In multi-seat constituencies TDs from the main parties compete for seats against candidates from other parties and their own party colleagues. It is this internal party competition that has forced so many TDs to devote the greater part of their time to local issues - because failure to do so can lead to losing their Dail seats to local councillors free to spend their time working in the constituency, while for much of the year TDs have to
Our multi-seat electoral system has also made it difficult for people to gain entry to the Dail unless they have previously served on a local council. This is why for decades past only one out of every seven people entering the Dail has managed to get there without serving on a local council. And this has meant the range of experience TDs bring with them to the Dail, a body that increasingly has to deal not merely with national but also with European and international issues, is disturbingly narrow.
Moreover, the legislative process is greatly slowed because the Dail cannot do much more than a half-week's work as so many members have to attend local council meetings on Mondays. In order to protect themselves against rivals in their party they must be back working in their constituency on Fridays.
At the time of their election to the present Dail almost half - 45 per cent - of TDs were members of local councils, and apart from one or two of these appointed as new ministers, the rest retain this double political role.
This current dual-mandate figure is unusually low. In the past the proportion of TDs with such a dual mandate has normally been two-thirds or higher. However the proportion of such "double-jobbers" has recently been somewhat artificially - and perhaps only temporarily - reduced, because in the past decade we have had five different governments under four different Taoiseachs. And on appointment to ministerial posts, all the members of these five governments had to resign from local authorities.
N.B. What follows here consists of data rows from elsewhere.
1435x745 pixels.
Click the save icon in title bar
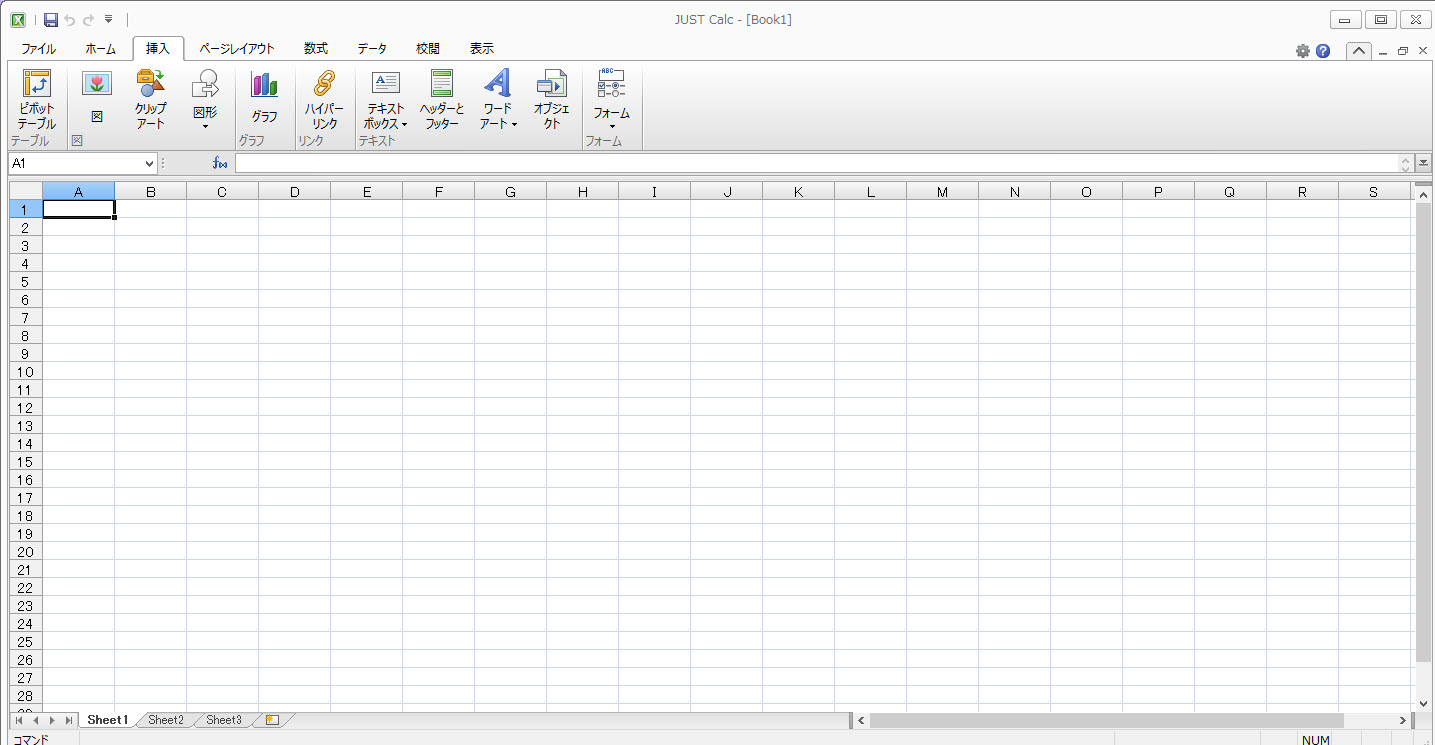pos(51,20)
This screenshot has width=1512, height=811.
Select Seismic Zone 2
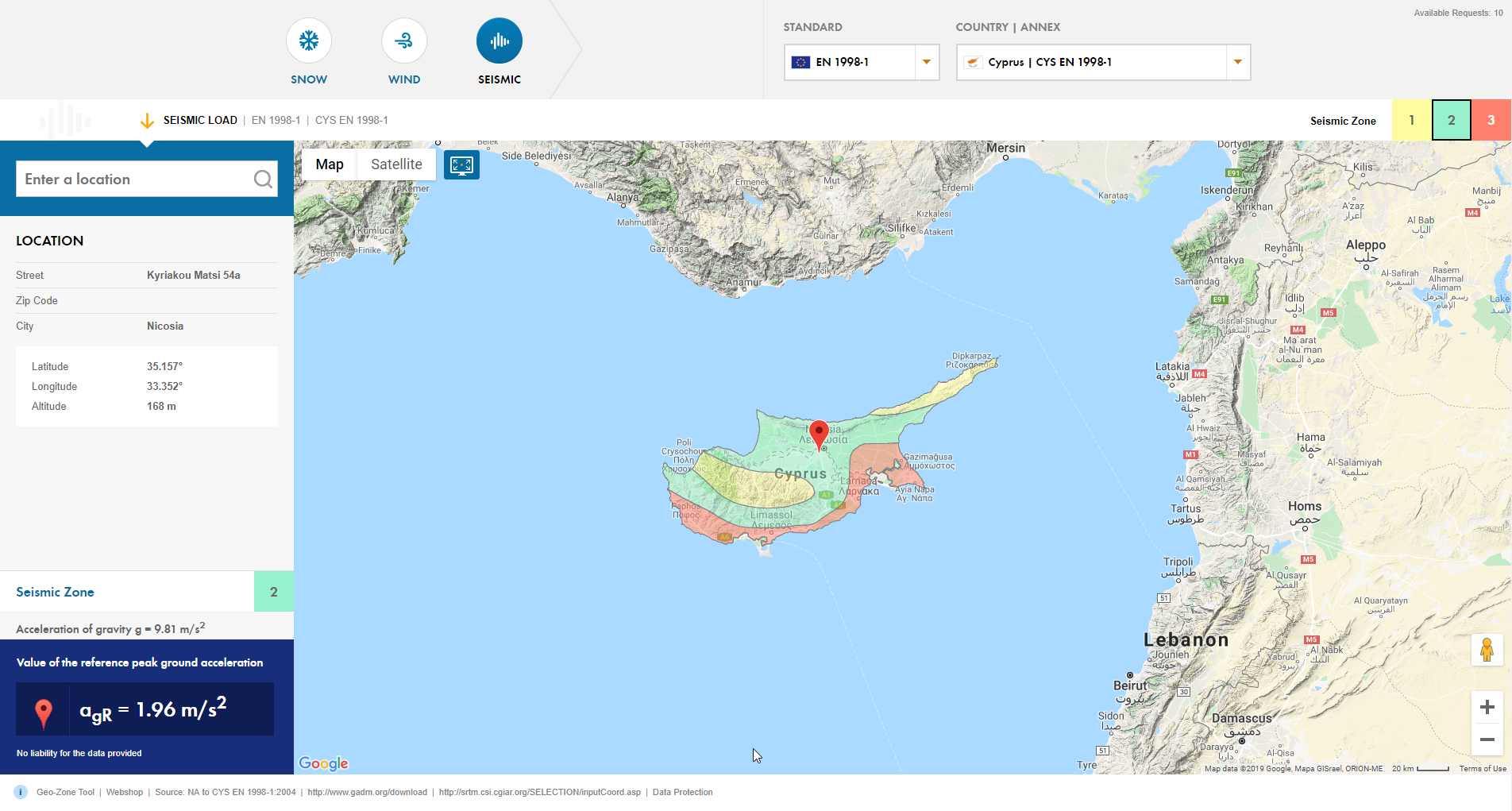(x=1452, y=120)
As a result of this abnormal turnover in government ministers an astonishingly high proportion of present TDs - no less than 44 per cent - either are or have been ministers. And the great majority of these were originally members of local councils, who had to relinquish membership on appointment as ministers.
As Minister for the Environment and Local Government Mr Dempsey has floated the idea of an electoral reform under which the Dail would be composed of a majority of deputies elected by transferable vote in single-seat constituencies - the remainder being chosen by another democratic process, involving party lists. An appropriate number of each party's list would be added to the seats won by each party in the single-seat constituencies, to ensure that the final composition of the Dail would be proportionate to the first preference votes secured by each party in constituency elections.
Such a system already operates in a growing number of countries, including Germany. So far as I know we are the only State in the world which elects its parliament from multi-seat constituencies in which candidates have to contend against members of their own party as well as against those of other parties.
A proposal for a system of this kind was presented to a committee of the Dail some time ago - by Mr Dempsey and myself. It did not seem to evoke a positive response from the deputies present, despite the fact that such a reform would drastically reduce the electoral attrition of Fianna Fail deputies, two-thirds of whose defeats are at the hands of fellow party members, as well as helping Fine Gael deputies, a third of whose defeats take a similar form.
There are, perhaps, several explanations for this lack of enthusiasm for an electoral reform that would offer much more security to members of both the main parties.
Apart from the force of inertia, and an instinctive fear of change, there may also be doubts in the minds of some deputies about their chances of being elected under a new system - under which the present number of constituency seats would have to be reduced by, perhaps, two-fifths.
Under such a system the re-election of a deputy would be dependent in the first instance upon being the nominated candidate of his or her party in one of perhaps 100 small, single-seat constituencies, each of which would constitute only a part - in most cases less than half - of the area from which that deputy draws votes. Outgoing TDs who were not chosen as their party's candidate for one of the single-seat constituencies would, however, have an opportunity to be elected by the alternative route.
In most other countries with such a dual electoral system this alternative electoral process involves voting for party lists of candidates. Many TDs may not feel sure that if this kind of supplementary list system were used here their party executive would place them high enough on the party list to have a good chance of being among the number added to bring their party's strength in the Dail up to the level of the first preference votes cast for it in the country as a whole.
I have, however, suggested that these fears might easily be resolved by arranging that the party lists would not be drawn up by each party's executive but instead would be constituted automatically by those TDs who had failed to come through the constituency elections. They would be automatically placed in order on the list by reference to the proportion of the quota they had attained in the final constituency count. Such an arrangement would offer the existing TDs an excellent chance of being re-elected by the second route if they failed by the first.
Over time, as the existing TDs come to retire from the Dail, this process could, if thought desirable, be gradually modified to introduce a party list element through which the range of skills available to parties in the Dail could be broadened. I believe it would be appropriate for such electoral reform to be considered after the next election by the parties, whose members would benefit from the greater stability of such a change. The country as whole would be better served by the gradual emergence of Dail deputies who were less absorbed by the minutiae of local politics and able to give more time to national issues.